* [Exercise data]

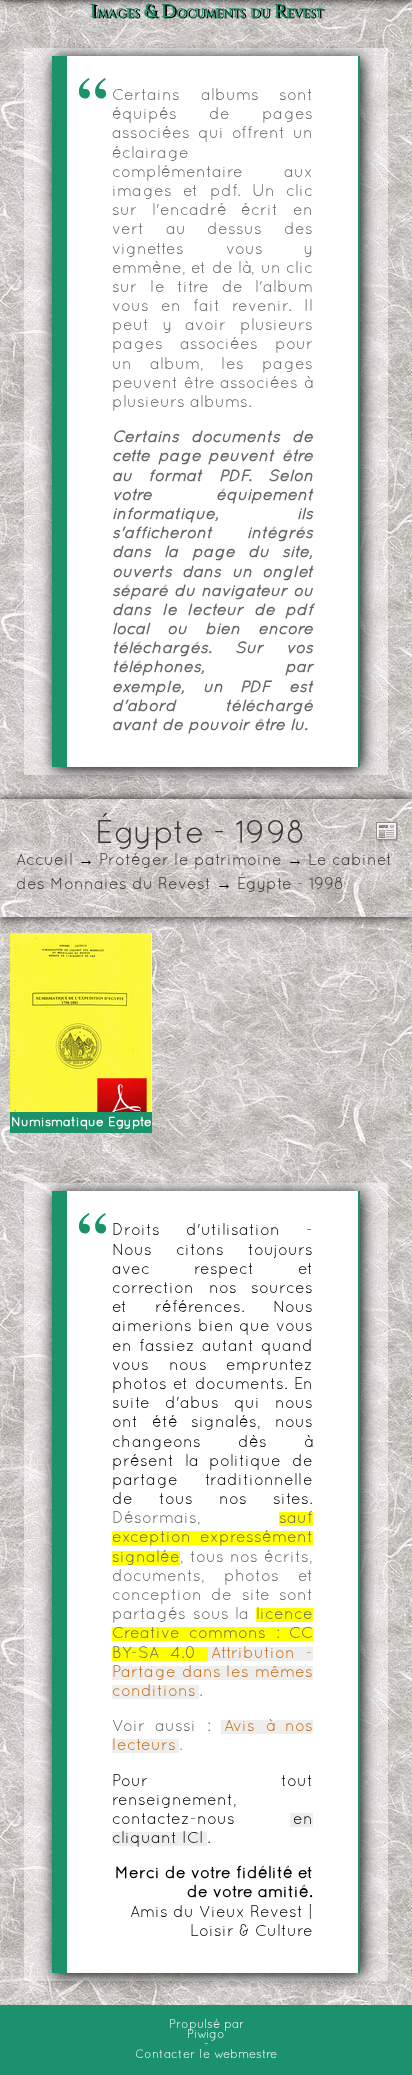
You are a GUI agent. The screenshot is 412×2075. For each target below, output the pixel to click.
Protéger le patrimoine (190, 861)
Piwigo (206, 2035)
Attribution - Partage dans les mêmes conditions (212, 1673)
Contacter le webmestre (206, 2055)
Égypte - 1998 (290, 885)
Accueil (44, 861)
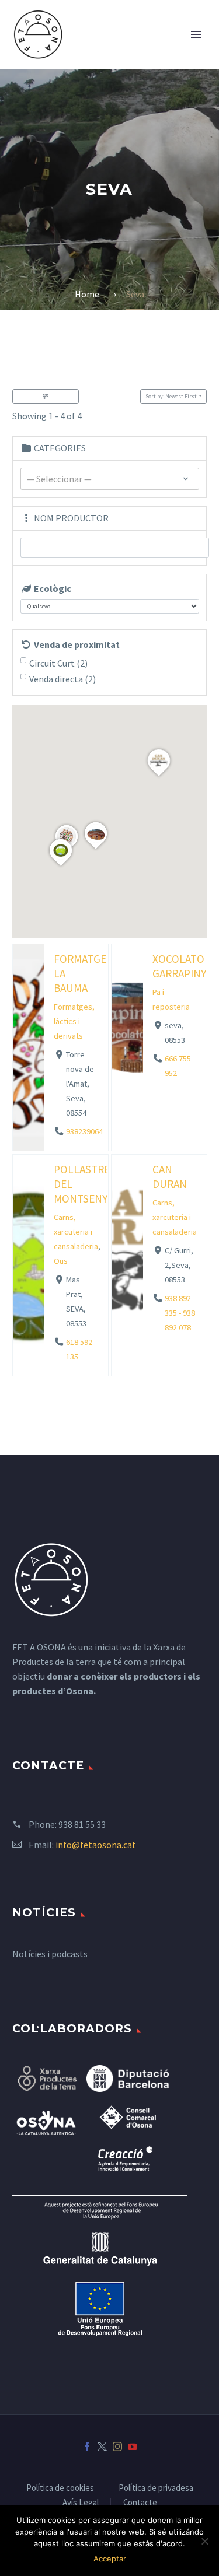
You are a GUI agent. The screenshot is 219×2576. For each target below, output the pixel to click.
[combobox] (109, 479)
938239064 (84, 1132)
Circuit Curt (58, 663)
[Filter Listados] (45, 396)
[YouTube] (132, 2446)
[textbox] (110, 479)
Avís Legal (80, 2502)
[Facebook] (87, 2446)
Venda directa (62, 679)
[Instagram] (117, 2446)
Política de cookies (60, 2488)
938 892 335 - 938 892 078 (180, 1313)
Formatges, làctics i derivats (74, 1021)
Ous (61, 1261)
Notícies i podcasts (50, 1954)
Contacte (140, 2502)
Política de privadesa (156, 2488)
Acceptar (109, 2558)
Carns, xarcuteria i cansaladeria (76, 1232)
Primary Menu (196, 34)
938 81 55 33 (82, 1824)
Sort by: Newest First (171, 396)
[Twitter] (102, 2446)
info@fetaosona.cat (95, 1844)
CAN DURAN (169, 1176)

* [Exercise directions]
The word "each" occurs on certain lines of the material; count those lines and respond with the number only.

* [Task response]
2